Middleton doubts value of new advertising firm’s global appeal
Research by 13 partner advertising agencies in a new venture designed to give clients access to international media suggests that marketers are concerned that consolidation among multinational media firms is reducing choice and leading to a lower quality of service, said The Globe & Mail July 11. But Alan Middleton, a marketing professor at York University's Schulich School of Business, was skeptical about the new company’s potential. He said many clients say they want the best of both worlds – independent agencies with global heft – but don't have the capacity to make such relationships work. "I think it's of much more minor benefit in reality than it seems to be," he said. "It's not that it's unappealing, it's just that the journey to get to a point of benefit for their clients is longer and tougher than they think it is. Lots of clients say this is what they want. It's absolutely amazing how few, when it comes to execution, actually want it."
York professor organizing gathering of antique-bicycle enthusiasts
The Wheelmen antique-bicycle club is holding its annual meet in Waterloo, July 11-16 in conjunction with the International Veteran Cycle Association, reported The Record (Kitchener, Cambridge and Waterloo) July 11. About 150 antique-bicycle enthusiasts from Canada, the United States, Europe, Australia and New Zealand will be dressed in traditional clothing and riding around on bikes that date back to the 1800s. Glen Norcliffe, geography professor in York’s Faculty of Arts, is a member of the club and is helping to organize The Wheelmen’s meet. Many of the bicycles people will see around town this week have the large front wheel and small back wheel, he said. They are sometimes called penny farthings, and Norcliffe said they weren’t made after 1890. "You will see 100 of them at least," said Norcliffe. "And you will never see anything like that again."

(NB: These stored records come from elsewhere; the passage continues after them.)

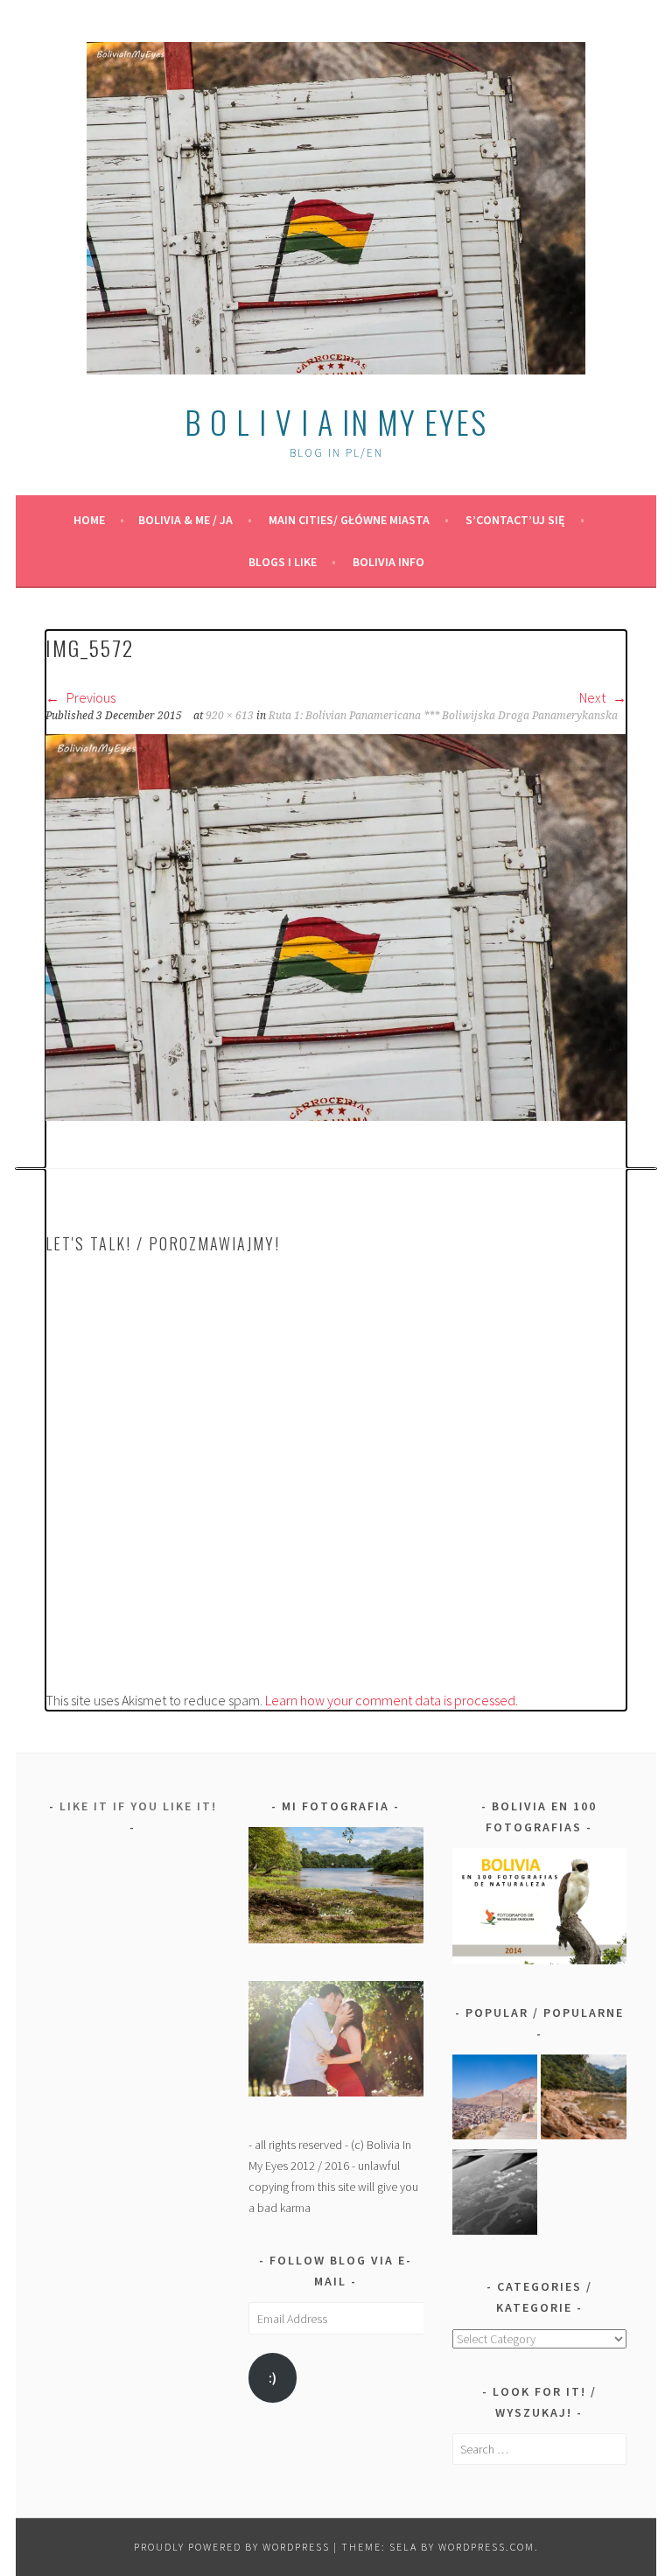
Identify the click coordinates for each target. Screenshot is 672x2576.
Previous (90, 697)
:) (272, 2378)
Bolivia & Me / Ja (185, 520)
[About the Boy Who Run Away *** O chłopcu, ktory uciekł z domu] (495, 2100)
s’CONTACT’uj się (515, 520)
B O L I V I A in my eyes (336, 421)
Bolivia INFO (388, 562)
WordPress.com (486, 2546)
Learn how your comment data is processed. (391, 1700)
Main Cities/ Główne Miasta (349, 520)
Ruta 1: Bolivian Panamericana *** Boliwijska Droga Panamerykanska (443, 716)
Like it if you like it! (138, 1806)
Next (593, 697)
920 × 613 (230, 716)
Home (89, 520)
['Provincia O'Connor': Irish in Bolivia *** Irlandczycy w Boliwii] (583, 2100)
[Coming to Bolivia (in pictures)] (495, 2195)
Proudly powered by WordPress (232, 2546)
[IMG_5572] (336, 1115)
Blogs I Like (282, 562)
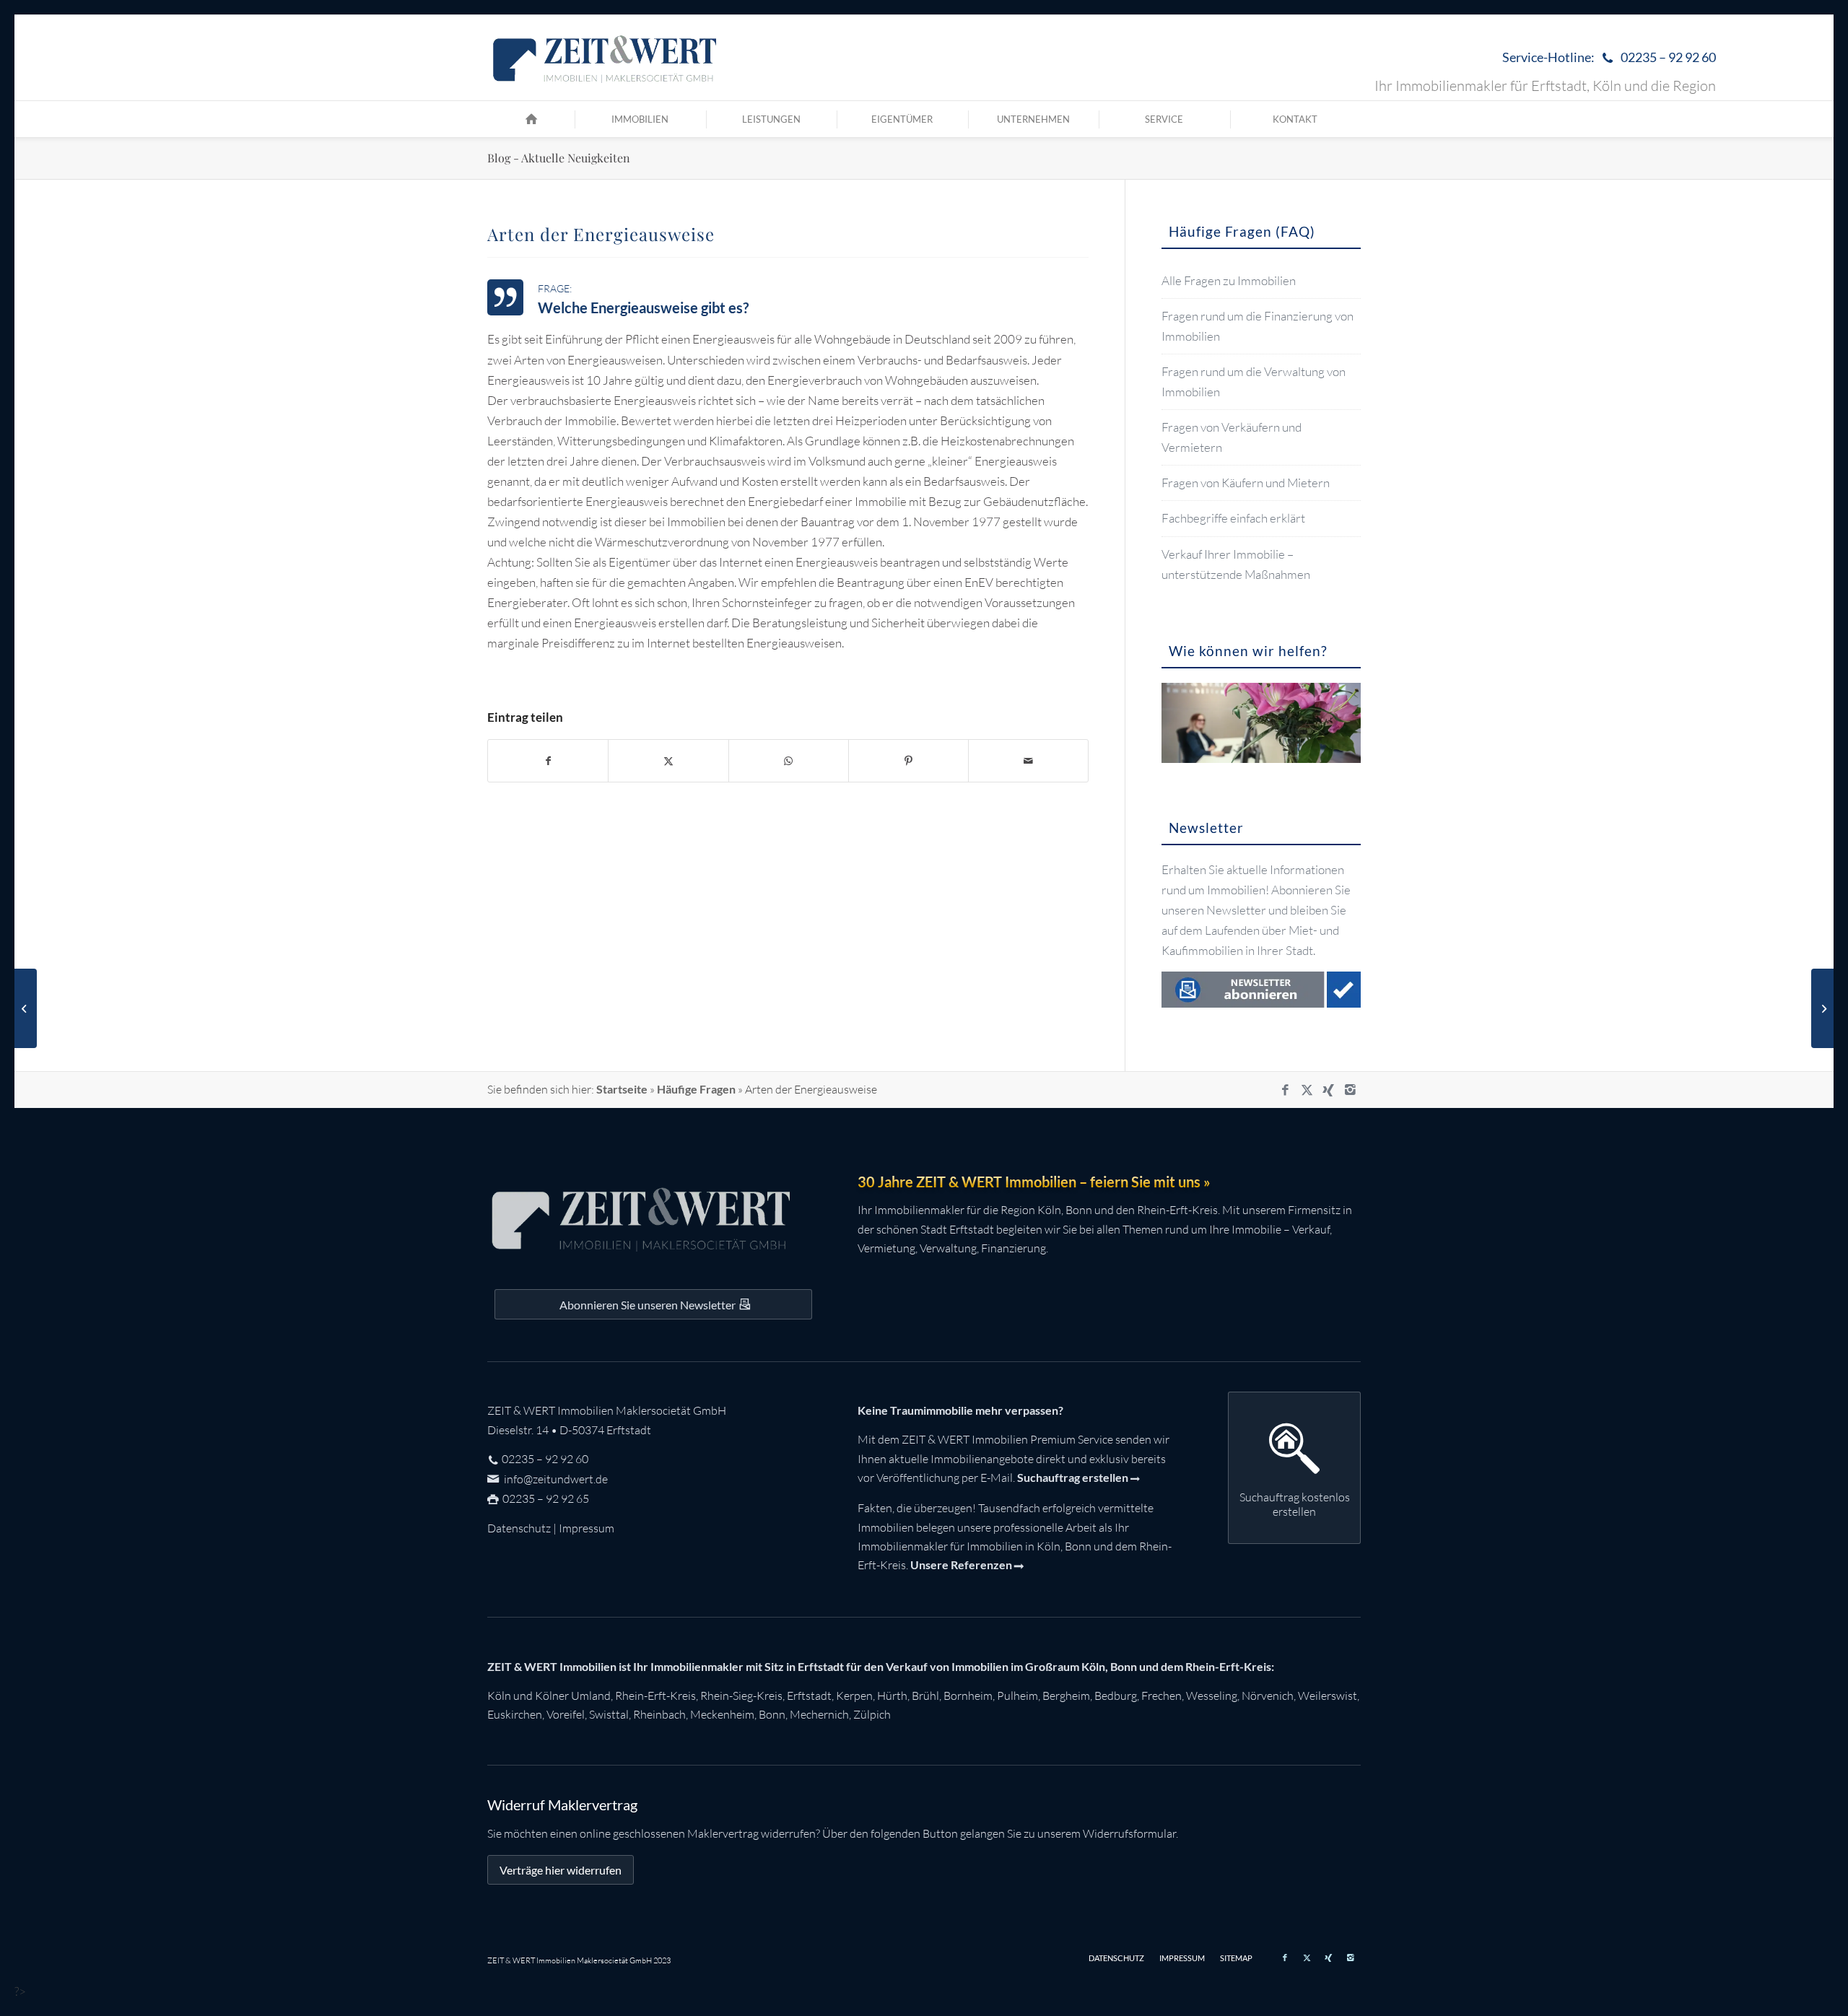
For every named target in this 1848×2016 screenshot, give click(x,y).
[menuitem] (1605, 58)
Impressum (586, 1528)
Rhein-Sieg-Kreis (741, 1695)
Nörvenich (1268, 1695)
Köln (499, 1695)
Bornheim (968, 1695)
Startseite (622, 1089)
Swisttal (609, 1714)
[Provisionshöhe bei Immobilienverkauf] (25, 1008)
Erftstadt (809, 1695)
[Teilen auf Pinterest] (908, 761)
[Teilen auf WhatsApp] (788, 761)
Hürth (892, 1695)
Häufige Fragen (696, 1089)
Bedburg (1115, 1695)
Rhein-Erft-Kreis (655, 1695)
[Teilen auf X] (668, 761)
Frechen (1161, 1695)
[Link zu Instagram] (1350, 1090)
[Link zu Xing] (1328, 1090)
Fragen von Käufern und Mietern (1245, 482)
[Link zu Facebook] (1285, 1090)
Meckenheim (722, 1714)
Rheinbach (659, 1714)
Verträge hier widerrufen (561, 1870)
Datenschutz (519, 1528)
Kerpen (854, 1695)
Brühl (925, 1695)
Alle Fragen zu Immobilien (1228, 280)
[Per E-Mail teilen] (1028, 761)
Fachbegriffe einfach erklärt (1233, 517)
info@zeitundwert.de (555, 1479)
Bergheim (1066, 1695)
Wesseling (1211, 1695)
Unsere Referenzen (961, 1564)
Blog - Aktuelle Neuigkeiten (558, 157)
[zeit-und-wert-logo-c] (605, 58)
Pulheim (1017, 1695)
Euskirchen (514, 1714)
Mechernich (819, 1714)
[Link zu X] (1306, 1090)
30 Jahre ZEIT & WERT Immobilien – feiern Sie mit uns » (1034, 1181)
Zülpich (872, 1714)
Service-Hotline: (1609, 57)
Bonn (772, 1714)
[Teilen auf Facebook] (548, 761)
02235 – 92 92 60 (545, 1459)
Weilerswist (1327, 1695)
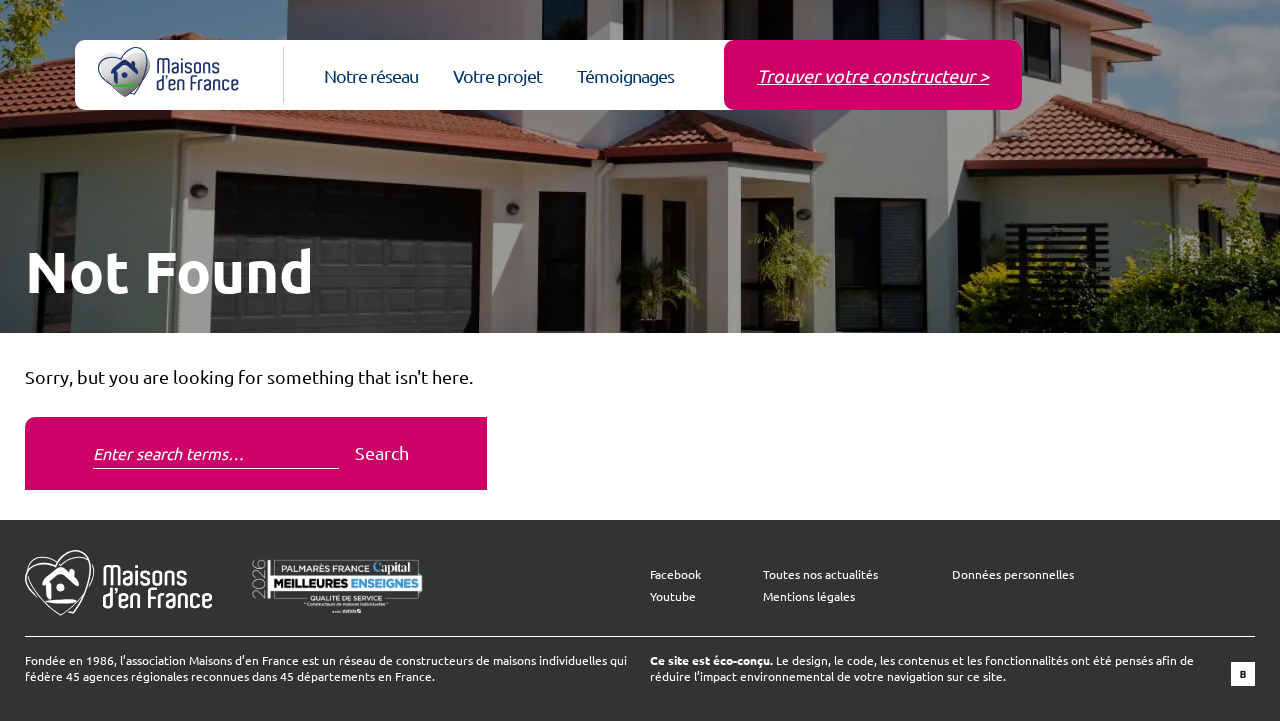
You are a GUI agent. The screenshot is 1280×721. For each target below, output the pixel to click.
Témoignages (625, 75)
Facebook (675, 574)
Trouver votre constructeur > (873, 75)
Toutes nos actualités (820, 574)
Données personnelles (1013, 574)
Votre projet (497, 75)
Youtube (673, 596)
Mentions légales (809, 596)
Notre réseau (371, 75)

Beach volleyball pair learn from Lions coach
Amanda Cowdrey and Vivian Chan of Scarborough will represent Canada at the under-19 world beach volleyball championships in Bermuda in September, reported the Brampton Guardian July 9. The two have been training together a couple of days a week during the winter at Beach Blast, an indoor beach facility in Toronto, under the direction of their coach Hernan Humana, a lecturer in York’s School of Kinesiology & Health Sciences, Faculty of Health, and head coach of the Lions women’s volleyball team. The training has paid off as they won their first three tournaments of the season.
Golf tournament named after former Lions football coach
Losing someone you love is never easy. New Tecumseth Councillor Betty Aldridge knows that first hand. But she’s turned the death of her husband Dick into a new passion in her life, by organizing a golf tournament in his name, reported the Alliston Herald July 5. Dick Aldridge died in 2004 at the age of 63 of pancreatic cancer. He was always into sports, playing for 10 years with the Toronto Argonauts, coaching students in football at York University (1976-1977), and as a phys. ed. teacher and football coach at Banting Memorial High School.